[Study text — start]

And no, not for any god or gods, not because some book tells us to, not because it's a divine right or because it is our destiny. We should try because there is nothing else; because we have to make the best of what there is, because this is it.

Wednesday, February 2, 2011

Men of men before all else.

People play the victim. Everyone makes excuses for why they are the way they are and why they are there. No one is brainwashed. They are just content with their mediocre state of mind and claim otherwise when someone calls them out on their charade.
I feel like I would be lying to myself if I said I was above that influence. Am I a challenger or a victim? Am I genuine or do I just know how to play the game so well that I can fool everyone including myself into thinking I am above it all.
Do I truly want to see or would I rather stay blind? Being blind i am pleasantly unaware of what is out there. But if I do choose to see, will I be ignorant with that gift and only choose to view subjects pleasent to me. Will I be too ignorant still to really see?
We are selfish creatures us human beings. As much as we want to be otherwise, we are men before we are anything else. We are men before we are fathers, lovers, friends... We are men of Christ. Never anything more.

[Study text — finish]
[The data — start]

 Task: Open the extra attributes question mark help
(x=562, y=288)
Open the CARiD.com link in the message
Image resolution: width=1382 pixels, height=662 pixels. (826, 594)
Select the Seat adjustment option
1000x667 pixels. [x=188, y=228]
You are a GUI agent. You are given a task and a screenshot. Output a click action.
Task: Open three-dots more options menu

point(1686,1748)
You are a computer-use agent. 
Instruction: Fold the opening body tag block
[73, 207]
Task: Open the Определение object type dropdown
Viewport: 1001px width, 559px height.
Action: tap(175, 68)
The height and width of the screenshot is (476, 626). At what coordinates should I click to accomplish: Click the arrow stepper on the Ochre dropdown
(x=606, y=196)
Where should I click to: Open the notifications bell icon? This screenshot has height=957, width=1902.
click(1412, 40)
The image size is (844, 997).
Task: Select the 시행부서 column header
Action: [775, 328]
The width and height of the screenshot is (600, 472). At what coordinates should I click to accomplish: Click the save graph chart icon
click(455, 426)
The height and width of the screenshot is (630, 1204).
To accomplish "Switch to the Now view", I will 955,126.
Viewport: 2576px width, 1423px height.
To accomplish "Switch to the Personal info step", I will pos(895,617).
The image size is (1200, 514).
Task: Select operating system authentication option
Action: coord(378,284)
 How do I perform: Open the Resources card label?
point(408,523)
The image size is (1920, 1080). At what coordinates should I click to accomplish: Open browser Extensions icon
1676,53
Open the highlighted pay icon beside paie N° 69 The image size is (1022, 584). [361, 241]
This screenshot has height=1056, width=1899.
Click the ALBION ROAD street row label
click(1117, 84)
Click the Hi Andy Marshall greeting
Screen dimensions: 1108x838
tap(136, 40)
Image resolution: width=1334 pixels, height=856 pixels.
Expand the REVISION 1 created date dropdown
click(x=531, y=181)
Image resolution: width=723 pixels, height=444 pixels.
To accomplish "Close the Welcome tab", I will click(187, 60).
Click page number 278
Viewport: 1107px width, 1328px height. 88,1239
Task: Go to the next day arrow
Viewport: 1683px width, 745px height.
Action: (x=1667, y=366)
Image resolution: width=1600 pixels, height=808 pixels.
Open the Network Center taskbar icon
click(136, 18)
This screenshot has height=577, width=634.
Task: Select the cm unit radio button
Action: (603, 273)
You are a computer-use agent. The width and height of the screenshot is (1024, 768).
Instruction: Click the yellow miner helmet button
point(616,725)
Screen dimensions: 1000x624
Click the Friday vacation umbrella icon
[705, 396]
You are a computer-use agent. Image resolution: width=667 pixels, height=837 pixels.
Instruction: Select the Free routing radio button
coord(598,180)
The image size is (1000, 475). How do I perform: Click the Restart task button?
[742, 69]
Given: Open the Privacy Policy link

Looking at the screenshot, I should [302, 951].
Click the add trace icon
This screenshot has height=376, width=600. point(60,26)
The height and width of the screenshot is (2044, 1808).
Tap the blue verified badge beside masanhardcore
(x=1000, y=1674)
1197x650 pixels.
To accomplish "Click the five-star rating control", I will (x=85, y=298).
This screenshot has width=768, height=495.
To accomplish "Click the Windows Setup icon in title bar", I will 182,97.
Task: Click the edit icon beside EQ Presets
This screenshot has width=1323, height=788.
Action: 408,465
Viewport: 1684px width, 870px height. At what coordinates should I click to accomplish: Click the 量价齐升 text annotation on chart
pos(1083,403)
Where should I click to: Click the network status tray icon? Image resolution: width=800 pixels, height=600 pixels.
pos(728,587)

[The data — finish]

> **Actions to take**
- a) Do these statements agree with the blog text on people playing the victim, shown above the listing? Answer yes or no for each, quoting the deciding words of the text exactly. (i) The text says no one is brainwashed. (ii) The writer says they are above that influence. (iii) The text says we are fathers before we are men.
- b) Could you write the next part of the blog text on people playing the victim, picking up after its final sentence?

> **Results by task**
- a)
(i) Yes: "No one is brainwashed."
(ii) No: "I feel like I would be lying to myself if I said I was above that influence."
(iii) No: "We are men before we are fathers, lovers, friends..."

- b)
Maybe that is why everyone who plays the savior fails. You can attempt to rescue people who have condemed themselves but they aren't trapped in a cage. If you look closely you'll see their bindings are loose. The chains are there just for the theatrics. They chose to be where they are. Trapped by their own failings. Even the most purest of soul and mind are dragged down. Dismayed by all the twisted around them. No man is above the force of man. No man above the force of temptation. Each being has their limit.
Each man will give in at some point. Everyone is predictable in which they will all fail. Don't see me as a pessimist though. I do see beauty in success. I just see the corrupt trail it takes most to get there.
Where did originality originate from? Has there been anything truly unique since the beginning of time? Everything is copied, inspired, and remembered from a past subject. Every life is an experiment of what will happen of you expose them to this or neglect them of that. It is the parable of the sower. Only some will flourish. And it's all on chance. Is there destiny in life? No I think not. And if there is then destiny must be a woman for she is cruel. To witness those who are corrupt succeed and those who are pure fail is a terrible sight to see. It is all by chance that miracles happen. You are the chosen patient who was given a second chance while the man next door who is much more deserving breathes his final breathes. There is no such thing as karma. Just about time something good happened. And still some even know what it is to have any good in their life. Some never know the taste of success.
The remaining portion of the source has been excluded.